Hillels across the nation are a part of Hillel International, a nonprofit that aims to “enrich the lives of Jewish students,” and accepts a political pluralism of Israel perspectives.  

Individual Hillels have failed to meet their own communal standards. I first felt politically excluded from my Jewish community when I restarted J Street U at IU.

Until J Street U—the pro-Israel, pro-peace, national student movement that advocates for a two-state solution and an end to the Israeli occupation —the only pro-Israel narratives at IU came from organizations that exclude the Palestinian narrative. These organizations include the Zionist Organization of America, Hasbara, and CAMERA along with chapters of Students Supporting Israel and a local student branch of the American Israel Political Affairs Committee (AIPAC).  

Since J Street U at IU was founded in 2013, we have been completely banned from IU Hillel. We cannot so much as hang a poster in the building. Hillel staff have told J Street U students that this is because IU Hillel is an “apolitical space.”

This is a lie. Often Jewish spaces that call themselves “apolitical” exclude progressive, pro-Israel narratives and cater to right-wing perspectives on Israel. This Jewish communal status quo remains, despite widespread Jewish support for a two-state solution.

Clark University Hillel has also silenced left-wing approaches to the Israel-Palestine conflict. Last semester, J Street U students across the country collected petition signatures of students who wanted Birthright trips to include a Palestinian speaker. The ClarkU Hillel Director refused to accept this petition.

The Director claimed that hearing from a Palestinian speaker incites anti-semitism. Disregarding student opinions violates ClarkU Hillel’s mission—by leaving behind progressive Jews, Hillel cannot claim to be a pluralistic community.

This political exclusion also takes place across the country, at the University of California, Berkeley. Last semester, J Street U—which operates under the umbrella of Hillel—asked their Hillel to host a speaker from Breaking the Silence in their building. Hillel refused to accept this progressive, pro-Israel voice.

However, just a week before, a right-wing spokesperson and advocate for the Israeli settlement movement, Uri Philichowski, was welcomed to speak in the Berkeley Hillel space. This shows that Berkeley Hillel prioritizes right-wing narratives rather than their progressive, pro-Israel students.

At Northeastern Hillel, it became public knowledge that the Hillel was not upholding their mission statement when they fired the entire student board for signing an open-letter that stated Hillel spent too much energy talking about Israel. This letter called on the Hillel to introduce a nuanced and balanced dialogue on Israel, compared to the dominating right-wing narrative.

These campuses, like IU, have excluded and alienated progressive Jewish voices. The extent to which IU Hillel fails to uphold its mission became clear recently, when two of my Jewish peers—fellow J Street U leaders who are deeply involved with Hillel—wanted to present about Israeli settlements in the West Bank.

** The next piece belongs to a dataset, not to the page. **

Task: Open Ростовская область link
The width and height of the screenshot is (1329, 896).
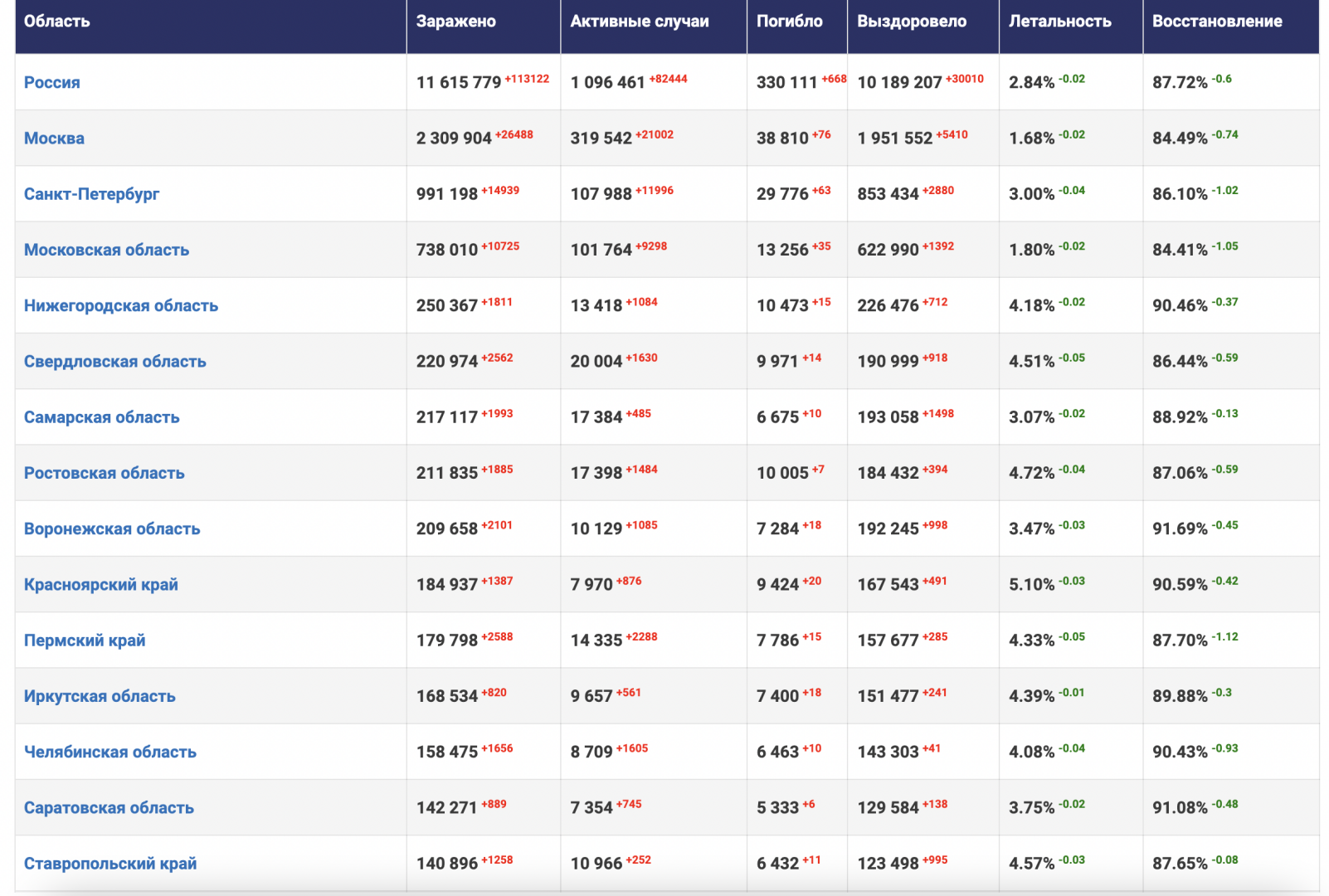Action: click(104, 473)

Throughout the event-planning process, we saw the price of holding the event at IU Hillel: censorship. Progressive, pro-Israel content must be censored by multiple parties to articulate a right-wing perspective. The Hillel staff removed every instance of the word “occupation,” sent the PowerPoint, without consent, to AIPAC-affiliated students, and added in rhetoric about Palestinian terrorism.

For us, this was enough.

Political exclusion in Hillels across the nation needs to end. It is now time for Hillels across the nation to reflect on their actions by listening to our questions.

When will Hillel, the institution that is supposed to enrich the lives of Jewish students across the country, enforce their stance on political pluralism? When will the Jewish communities on campus include a diversity of thought on what it means to be pro-Israel? When will the Hillels become the welcoming entity they’re supposed to be?

Our Jewish community at IU, and Jewish communities at large, deserve better.

About the Author
Leah Grynheim is from Indianapolis, Indiana and is a soon-to-be graduating senior at Indiana University Bloomington, where she studies Nonprofit Management and Political and Civic Engagement.